The Texas Supreme Court has wisely recognized “the impossibility of prescribing a specific test for determining whether any error, be it the improper admission or exclusion of evidence, improper argument, or the giving of or depriving of [peremptory challenges], was calculated to cause and probably did cause the rendition of an improper judgment.” Lorusso v. Members Mutual Insurance, 603 S.W.2d 818, 821 (Tex.1980). That determination is necessarily “a judgment call entrusted to the sound discretion and good sense of the reviewing court” and must be made “from an evaluation of the whole case.” First Employees Insurance Co. v. Skinner, 646 S.W.2d 170, 172 (Tex.1983), citing Lorusso, 603 S.W.2d at 821. Each case must be analyzed to determine if the exclusion of evidence produced harm to the complainant. Guentzel v. Toyota Motor Corp., 768 S.W.2d 890, 899-900 (Tex.App.—San Antonio 1989, writ denied); Bohmfalk v. Linwood, 742 S.W.2d 518, 522 (Tex.App.—Dallas 1987, no writ).

After reviewing the entire record, we find that, given the critical nature of Jensen’s testimony concerning the time frame and cause of Steven’s brain damage, and the importance of Jensen’s testimony to appellants’ case, the exclusion of that testimony was harmful, calculated to cause, and probably did cause the rendition of an improper judgment. Tex.R.App.P. 81(b). See Guentzel, 768 S.W.2d at 899-900; Moore v. Polish Power, Inc., 720 S.W.2d 183, 193 (Tex.App.—Dallas 1986, writ ref’d n.r.e.); Nix v. H.R. Management Co., 733 S.W.2d 573, 576-77 (Tex.App.—San Antonio 1987, writ ref'd n.r.e.); Howard v. Faberge, Inc., 679 S.W.2d 644, 648 (Tex.App.—Houston [1st Dist.] 1984, writ ref’d n.r.e.); Johnson, 659 S.W.2d at 127. Point of error four is sustained.

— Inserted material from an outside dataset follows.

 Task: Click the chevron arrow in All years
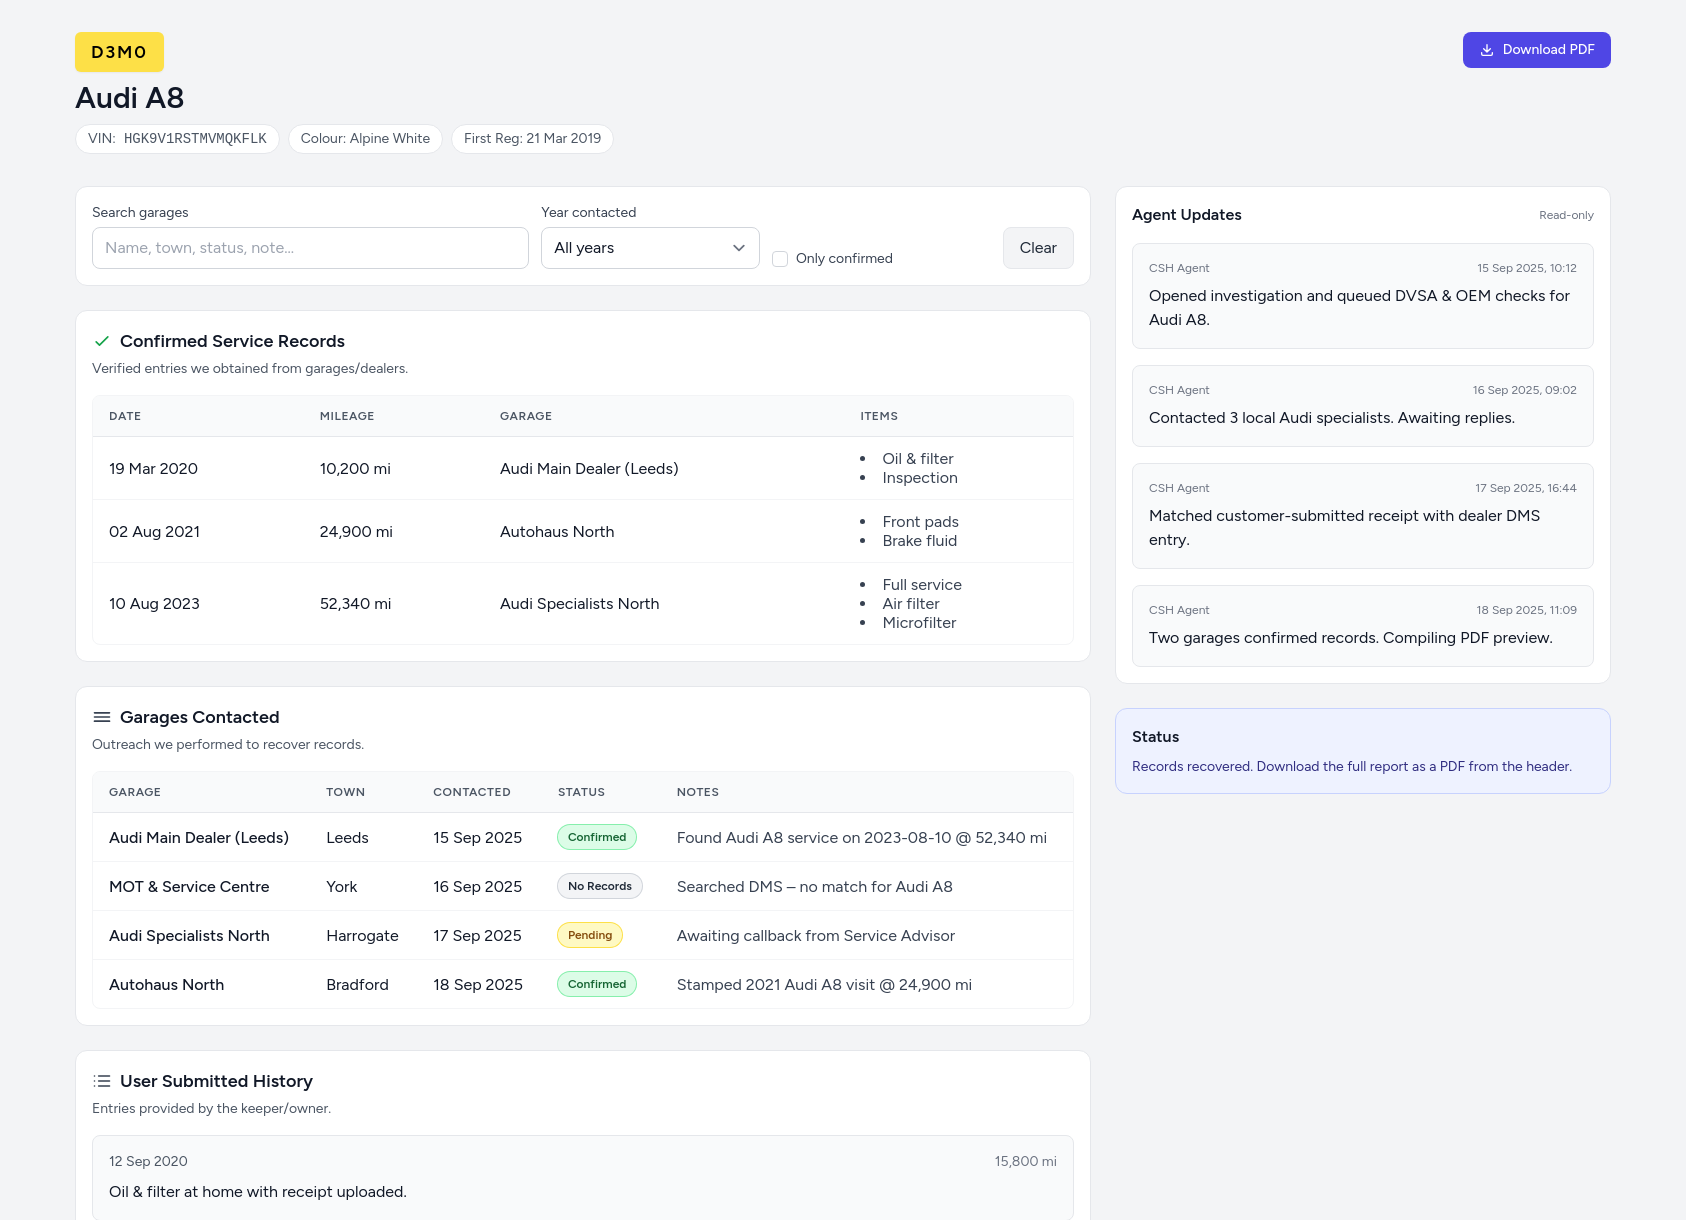point(739,248)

Appellants also alleged the trial court erred by granting appellees’ motions for directed verdicts. In granting the motions, the trial court stated that it could not recall any causation testimony on the hypo-calcemia and dilantin toxicity issues. When reviewing the grant of a directed verdict, we must view the evidence in the light most favorable to the party against whom the verdict was rendered, and disregard all contrary evidence and inferences. Qantel Business Systems v. Custom Controls, 761 S.W.2d 302, 303 (Tex.1988). If there is evidence about which reasonable minds could differ, the trial court’s judgment must be reversed and the cause remanded for a new trial. Henderson v. Traveler’s Insurance, 544 S.W.2d 649, 650 (Tex.1976). If an issue of fact is raised by the evidence, the case must go to the jury even though the court might set aside the verdict on the ground that it was not supported by sufficient evidence. Lee v. Chumley Lumber, 465 S.W.2d 414, 416-17 (Tex.Civ.App.— Houston [14th Dist.] 1971, writ ref’d n.r.e.).

A review of the record establishes that there was more than a scintilla of admitted evidence on the issues of hypocalcemia and dilantin toxicity. Dr. Jensen’s excluded testimony was additional evidence on the hypocalcemia and dilantin toxicity issues that the proper trier of facts should have considered. Accordingly, these issues were for a jury to decide. Points of error one, two and three are sustained.

Because of our disposition of appellants’ points of error, it is unnecessary to address appellees’ cross-points.

We reverse the judgment of the trial court and remand the cause for a new trial. 
      
      . In lay terms, that means the low calcium level could have interacted with the low blood sugar in such a way as to create an effect much greater than if either condition existed alone.